SUAS TAREFAS:
A - Altere o texto sobre a Venezuela começando em "Álvaro Verzi Rangel*" e terminando em "grupo de países.", trocando "sanções" por "restrições".
B - Escreva a continuação do texto sobre a Venezuela a partir do ponto em que ele termina.
== TRECHO ==
Álvaro Verzi Rangel* | Desacato
Fracassada a mal sucedida entrada
do cavalo de Troia da “ajuda humanitária”, o plano intervencionista dos EUA e
da oposição venezuelana tentará encontrar abrigo sob o guarda-chuva da
Organização dos Estados Americanos (na verdade, do chamado Grupo de
Lima), que formaria uma força conjunta para entrar na Venezuela de modo
semelhante ao que foi feito no Haiti em 2004.
Sob a égide do vice-presidente
Mike Pence, certamente este grupo alinhado com Washington vai acordar novas
sanções contra a Venezuela para fechar ainda mais o cerco financeiro, à espera
de um “falso positivo” de qualquer tipo de violência ou de uma reação negativa
das Forças Armadas Nacional Bolivariano (FANB). Chama-se reação negativa não
obedecer às ordens desse grupo de países.
Mas eles têm um grave problema: a
unidade mostrada pelos militares venezuelanos gerou um “efeito rebote” sobre
seus pares brasileiros e, acima de tudo, colombianos. A denúncia feita por
Maduro da confissão do presidente colombiano Iván Duque a seu chefe
norte-americano Donald Trump, em uma conversa telefônica, de que os militares
colombianos não estariam dispostos a se envolver em um conflito (pelo menos
aberto) com a Venezuela, é um obstáculo de peso na rota dos falcões de
Washington.
O “roteiro” não está funcionando,
talvez porque, apesar de criar uma realidade virtual, ainda há a realidade-real
que forçou o conselheiro de Segurança Nacional John Bolton a cancelar a viagem
para Coreia do Sul, para tratar das negociações com a Coreia do Norte sobre a
questão nuclear, um tema básico para as aspirações de reeleição de Trump para
novembro de 2020.
===
== LISTAGEM FORNECIDA ==
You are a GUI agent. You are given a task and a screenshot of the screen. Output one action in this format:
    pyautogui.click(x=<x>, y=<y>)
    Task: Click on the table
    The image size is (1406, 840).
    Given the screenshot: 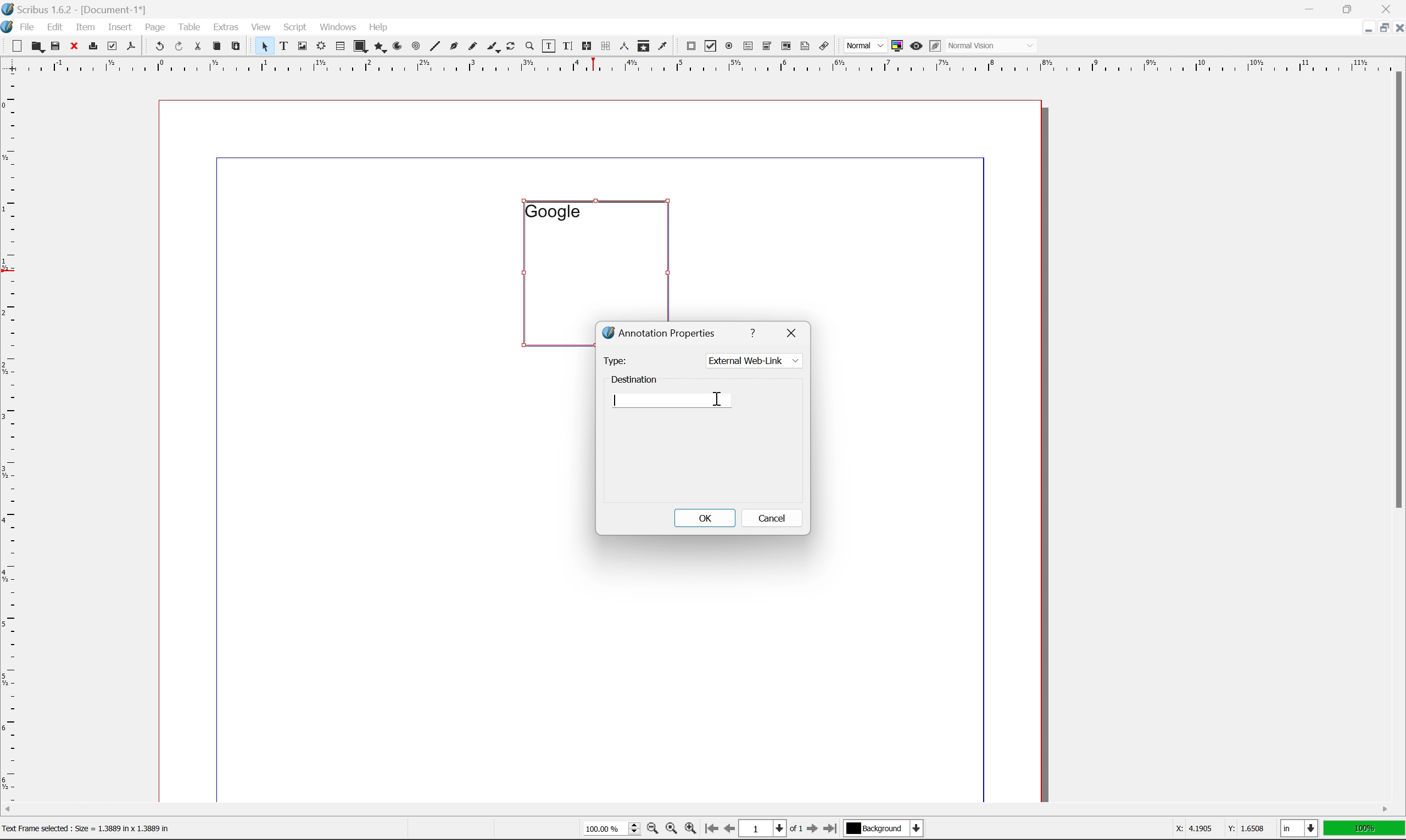 What is the action you would take?
    pyautogui.click(x=190, y=26)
===
RESPOSTAS ÀS TAREFAS:
A -
Álvaro Verzi Rangel* | Desacato
Fracassada a mal sucedida entrada
do cavalo de Troia da “ajuda humanitária”, o plano intervencionista dos EUA e
da oposição venezuelana tentará encontrar abrigo sob o guarda-chuva da
Organização dos Estados Americanos (na verdade, do chamado Grupo de
Lima), que formaria uma força conjunta para entrar na Venezuela de modo
semelhante ao que foi feito no Haiti em 2004.
Sob a égide do vice-presidente
Mike Pence, certamente este grupo alinhado com Washington vai acordar novas
restrições contra a Venezuela para fechar ainda mais o cerco financeiro, à espera
de um “falso positivo” de qualquer tipo de violência ou de uma reação negativa
das Forças Armadas Nacional Bolivariano (FANB). Chama-se reação negativa não
obedecer às ordens desse grupo de países.

B -
Enquanto isso, o representante
especial para Venezuela, Elliot Abrams, insiste em uma operação como aquela
realizada com os “contras” nicaraguenses durante o governo de Ronald Reagan,
uma ação que exige um tempo de duração mais longo, o que não corresponde às
exigências eleitorais do presidente tuiteiro.
Barack Obama previa que uma
“solução final” para o conflito colombiano era um pré-requisito para o ataque à
Venezuela. Mas o conflito colombiano está longe de ser resolvido e uma solução
como a levantada por Abrams só iria intensificá-lo.
O poder real dos Estados Unidos,
conformado pela associação dos ultraconservadores com as grandes multinacionais
de energia, farmacêuticas e de armamentos (entre outros), sabe que, como
inexistem as pré-condições mencionadas na Colômbia, uma aventura desse tipo
implica elevados riscos de acabar por desestabilizar seu “aliado carnal” antes
da Venezuela.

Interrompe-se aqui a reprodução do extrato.